— Problem description —
Extract each line below that contains the word "icon", reproducing those lines verbatim.

— Task material —
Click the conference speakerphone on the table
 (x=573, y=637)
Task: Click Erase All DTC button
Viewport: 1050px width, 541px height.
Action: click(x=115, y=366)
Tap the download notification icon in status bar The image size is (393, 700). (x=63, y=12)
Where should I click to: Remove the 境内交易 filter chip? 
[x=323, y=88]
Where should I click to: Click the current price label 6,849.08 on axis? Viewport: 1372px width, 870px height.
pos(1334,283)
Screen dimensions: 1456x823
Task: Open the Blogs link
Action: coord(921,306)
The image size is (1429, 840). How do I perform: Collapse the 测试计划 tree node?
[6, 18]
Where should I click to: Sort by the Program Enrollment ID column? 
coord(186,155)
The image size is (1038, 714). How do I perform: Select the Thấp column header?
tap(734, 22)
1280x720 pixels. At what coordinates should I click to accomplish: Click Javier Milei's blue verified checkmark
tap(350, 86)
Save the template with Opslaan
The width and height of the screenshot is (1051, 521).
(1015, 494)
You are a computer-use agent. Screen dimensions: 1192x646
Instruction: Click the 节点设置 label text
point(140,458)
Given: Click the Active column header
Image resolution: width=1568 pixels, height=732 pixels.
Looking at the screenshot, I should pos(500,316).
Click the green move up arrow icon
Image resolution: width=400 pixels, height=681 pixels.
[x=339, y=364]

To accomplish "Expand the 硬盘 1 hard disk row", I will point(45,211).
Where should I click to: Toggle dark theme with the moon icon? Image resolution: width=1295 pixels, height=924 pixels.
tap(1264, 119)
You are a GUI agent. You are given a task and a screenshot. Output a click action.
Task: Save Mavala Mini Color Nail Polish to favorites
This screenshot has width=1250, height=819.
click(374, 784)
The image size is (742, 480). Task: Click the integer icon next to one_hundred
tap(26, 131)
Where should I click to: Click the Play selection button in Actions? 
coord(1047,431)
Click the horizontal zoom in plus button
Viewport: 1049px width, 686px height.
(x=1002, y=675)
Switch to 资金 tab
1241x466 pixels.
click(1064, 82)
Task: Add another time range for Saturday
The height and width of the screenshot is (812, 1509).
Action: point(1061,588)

— Task answer —
Tap the download notification icon in status bar The image size is (393, 700). (x=63, y=12)
Click the green move up arrow icon
Where should I click to: Toggle dark theme with the moon icon? Image resolution: width=1295 pixels, height=924 pixels.
The image size is (742, 480). Task: Click the integer icon next to one_hundred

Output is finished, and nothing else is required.